— Instructions to follow —
Starting with the first line below, reproduce each line exactly until you have included the one bearing "The image size is (1626, 777).".

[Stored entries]

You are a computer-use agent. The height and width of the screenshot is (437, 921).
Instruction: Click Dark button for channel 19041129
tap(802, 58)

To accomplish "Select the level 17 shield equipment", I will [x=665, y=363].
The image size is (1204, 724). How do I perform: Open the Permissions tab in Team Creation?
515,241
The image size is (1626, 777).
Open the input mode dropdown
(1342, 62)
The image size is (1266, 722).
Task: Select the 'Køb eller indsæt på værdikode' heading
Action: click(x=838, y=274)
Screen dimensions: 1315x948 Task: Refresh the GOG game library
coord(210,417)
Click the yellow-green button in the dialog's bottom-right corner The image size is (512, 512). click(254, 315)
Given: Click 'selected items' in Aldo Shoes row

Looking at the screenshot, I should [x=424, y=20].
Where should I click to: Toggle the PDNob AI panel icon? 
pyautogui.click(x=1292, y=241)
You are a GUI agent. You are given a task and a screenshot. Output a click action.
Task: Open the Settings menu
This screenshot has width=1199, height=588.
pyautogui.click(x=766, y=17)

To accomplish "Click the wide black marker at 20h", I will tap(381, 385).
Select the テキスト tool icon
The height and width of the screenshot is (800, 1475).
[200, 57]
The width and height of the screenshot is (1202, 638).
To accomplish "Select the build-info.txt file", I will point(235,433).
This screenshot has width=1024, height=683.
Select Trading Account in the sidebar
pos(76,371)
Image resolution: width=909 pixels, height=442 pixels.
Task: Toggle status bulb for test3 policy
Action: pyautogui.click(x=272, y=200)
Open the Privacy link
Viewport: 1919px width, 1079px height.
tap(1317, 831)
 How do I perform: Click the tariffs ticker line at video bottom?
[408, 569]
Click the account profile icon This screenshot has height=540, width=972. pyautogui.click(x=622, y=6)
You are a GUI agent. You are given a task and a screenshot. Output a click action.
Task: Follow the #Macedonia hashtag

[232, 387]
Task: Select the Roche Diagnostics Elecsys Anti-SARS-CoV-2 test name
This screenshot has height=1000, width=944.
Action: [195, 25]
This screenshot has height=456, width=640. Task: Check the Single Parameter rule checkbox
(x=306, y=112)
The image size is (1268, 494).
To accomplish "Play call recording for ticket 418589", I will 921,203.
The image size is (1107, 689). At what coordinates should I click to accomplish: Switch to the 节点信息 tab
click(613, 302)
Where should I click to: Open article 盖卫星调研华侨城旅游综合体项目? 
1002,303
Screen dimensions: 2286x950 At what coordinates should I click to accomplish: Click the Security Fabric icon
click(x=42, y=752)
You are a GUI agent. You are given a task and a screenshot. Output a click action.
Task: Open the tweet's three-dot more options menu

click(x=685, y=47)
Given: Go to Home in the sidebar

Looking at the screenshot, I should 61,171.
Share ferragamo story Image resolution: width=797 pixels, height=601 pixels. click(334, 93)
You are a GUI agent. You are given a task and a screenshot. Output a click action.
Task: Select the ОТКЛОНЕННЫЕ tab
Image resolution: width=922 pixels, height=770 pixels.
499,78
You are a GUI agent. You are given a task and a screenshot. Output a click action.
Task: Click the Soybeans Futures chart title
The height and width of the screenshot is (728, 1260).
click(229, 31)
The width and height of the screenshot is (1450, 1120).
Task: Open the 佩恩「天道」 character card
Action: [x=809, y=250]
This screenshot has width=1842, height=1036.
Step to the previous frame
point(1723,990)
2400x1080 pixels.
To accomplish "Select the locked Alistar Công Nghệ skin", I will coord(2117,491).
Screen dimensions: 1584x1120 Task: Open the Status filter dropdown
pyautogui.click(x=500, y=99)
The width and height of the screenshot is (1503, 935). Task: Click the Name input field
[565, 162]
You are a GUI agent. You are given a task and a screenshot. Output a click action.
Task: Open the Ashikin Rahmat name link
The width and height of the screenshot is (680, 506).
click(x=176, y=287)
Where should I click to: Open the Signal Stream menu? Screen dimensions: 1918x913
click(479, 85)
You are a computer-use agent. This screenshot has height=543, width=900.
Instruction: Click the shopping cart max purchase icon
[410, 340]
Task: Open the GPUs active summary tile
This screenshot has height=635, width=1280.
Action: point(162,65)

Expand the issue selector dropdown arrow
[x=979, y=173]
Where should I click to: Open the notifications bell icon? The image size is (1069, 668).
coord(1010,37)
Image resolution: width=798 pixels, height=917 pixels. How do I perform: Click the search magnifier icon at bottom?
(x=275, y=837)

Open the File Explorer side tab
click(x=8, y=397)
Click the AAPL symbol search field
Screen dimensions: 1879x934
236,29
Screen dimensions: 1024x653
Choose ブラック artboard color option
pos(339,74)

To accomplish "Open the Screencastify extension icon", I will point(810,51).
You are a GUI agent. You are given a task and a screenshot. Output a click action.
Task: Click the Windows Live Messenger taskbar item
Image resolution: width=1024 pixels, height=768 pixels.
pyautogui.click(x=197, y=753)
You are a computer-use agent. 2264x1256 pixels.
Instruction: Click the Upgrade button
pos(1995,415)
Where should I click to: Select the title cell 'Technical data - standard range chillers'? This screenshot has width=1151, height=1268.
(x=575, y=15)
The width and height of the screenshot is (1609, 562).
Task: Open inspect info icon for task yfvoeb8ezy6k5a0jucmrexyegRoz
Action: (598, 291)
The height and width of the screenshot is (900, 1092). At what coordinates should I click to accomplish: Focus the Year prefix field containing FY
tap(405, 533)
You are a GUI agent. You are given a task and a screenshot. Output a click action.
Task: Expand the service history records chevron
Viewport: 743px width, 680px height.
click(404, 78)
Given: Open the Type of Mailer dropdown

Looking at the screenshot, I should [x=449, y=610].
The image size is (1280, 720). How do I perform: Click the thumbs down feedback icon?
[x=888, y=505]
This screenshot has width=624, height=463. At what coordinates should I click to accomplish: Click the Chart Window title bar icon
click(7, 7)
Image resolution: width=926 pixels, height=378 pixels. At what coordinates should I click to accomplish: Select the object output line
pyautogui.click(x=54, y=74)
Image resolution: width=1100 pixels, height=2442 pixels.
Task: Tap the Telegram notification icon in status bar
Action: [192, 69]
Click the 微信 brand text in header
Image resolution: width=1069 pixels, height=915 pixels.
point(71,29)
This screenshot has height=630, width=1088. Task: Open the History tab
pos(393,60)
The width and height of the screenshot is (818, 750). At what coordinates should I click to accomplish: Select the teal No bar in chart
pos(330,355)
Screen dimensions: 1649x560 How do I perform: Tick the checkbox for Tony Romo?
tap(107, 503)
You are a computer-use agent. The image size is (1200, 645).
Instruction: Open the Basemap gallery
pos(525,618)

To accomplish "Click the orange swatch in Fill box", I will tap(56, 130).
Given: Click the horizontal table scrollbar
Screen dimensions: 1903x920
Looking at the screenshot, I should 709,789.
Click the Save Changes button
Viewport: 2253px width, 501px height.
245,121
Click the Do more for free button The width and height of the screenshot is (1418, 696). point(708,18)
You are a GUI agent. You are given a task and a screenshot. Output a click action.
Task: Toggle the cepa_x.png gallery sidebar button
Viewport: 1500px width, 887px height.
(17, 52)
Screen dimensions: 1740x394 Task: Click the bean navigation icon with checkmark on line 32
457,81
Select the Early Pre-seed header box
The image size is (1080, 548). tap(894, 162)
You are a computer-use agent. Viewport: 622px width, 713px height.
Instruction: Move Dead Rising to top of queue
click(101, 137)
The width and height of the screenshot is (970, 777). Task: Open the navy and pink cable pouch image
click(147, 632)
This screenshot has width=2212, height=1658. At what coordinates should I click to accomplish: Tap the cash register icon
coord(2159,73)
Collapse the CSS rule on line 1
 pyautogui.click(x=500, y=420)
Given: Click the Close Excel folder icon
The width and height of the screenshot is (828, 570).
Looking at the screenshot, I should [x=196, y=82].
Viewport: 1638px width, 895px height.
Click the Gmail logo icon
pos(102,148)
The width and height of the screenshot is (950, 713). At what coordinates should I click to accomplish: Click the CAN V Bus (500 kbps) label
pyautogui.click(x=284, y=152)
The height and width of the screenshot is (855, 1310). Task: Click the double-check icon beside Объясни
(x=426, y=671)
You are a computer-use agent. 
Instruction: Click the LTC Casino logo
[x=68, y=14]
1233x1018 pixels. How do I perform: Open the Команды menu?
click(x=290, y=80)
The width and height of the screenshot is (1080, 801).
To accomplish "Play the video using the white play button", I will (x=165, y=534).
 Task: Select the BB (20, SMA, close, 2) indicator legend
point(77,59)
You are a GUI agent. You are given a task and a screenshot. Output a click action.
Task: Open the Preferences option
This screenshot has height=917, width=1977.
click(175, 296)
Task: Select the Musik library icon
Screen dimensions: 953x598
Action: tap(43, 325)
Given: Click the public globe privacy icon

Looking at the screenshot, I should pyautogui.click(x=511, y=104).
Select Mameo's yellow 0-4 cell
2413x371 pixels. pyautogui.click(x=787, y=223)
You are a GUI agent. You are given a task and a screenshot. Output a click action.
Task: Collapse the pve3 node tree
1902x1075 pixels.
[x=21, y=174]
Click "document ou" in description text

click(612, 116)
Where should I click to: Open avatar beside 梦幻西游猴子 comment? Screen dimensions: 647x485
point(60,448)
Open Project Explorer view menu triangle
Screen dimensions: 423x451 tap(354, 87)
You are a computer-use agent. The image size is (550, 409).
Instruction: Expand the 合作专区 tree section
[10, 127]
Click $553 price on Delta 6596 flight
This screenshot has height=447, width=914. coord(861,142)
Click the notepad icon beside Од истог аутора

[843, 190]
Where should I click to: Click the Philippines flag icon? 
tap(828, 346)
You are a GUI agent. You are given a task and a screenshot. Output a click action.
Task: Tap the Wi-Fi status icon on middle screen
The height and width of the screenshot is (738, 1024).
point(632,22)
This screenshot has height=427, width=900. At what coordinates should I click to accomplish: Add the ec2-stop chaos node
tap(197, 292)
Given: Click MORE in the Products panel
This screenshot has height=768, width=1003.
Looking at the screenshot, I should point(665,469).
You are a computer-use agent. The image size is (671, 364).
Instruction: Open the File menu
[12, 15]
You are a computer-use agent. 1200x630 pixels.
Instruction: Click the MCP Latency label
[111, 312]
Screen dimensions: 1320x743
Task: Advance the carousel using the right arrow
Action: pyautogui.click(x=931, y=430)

— Reply to the exercise —
You are a computer-use agent. The height and width of the screenshot is (437, 921).
Instruction: Click Dark button for channel 19041129
tap(802, 58)

To accomplish "Select the level 17 shield equipment", I will [x=665, y=363].
The image size is (1204, 724). How do I perform: Open the Permissions tab in Team Creation?
515,241
The image size is (1626, 777).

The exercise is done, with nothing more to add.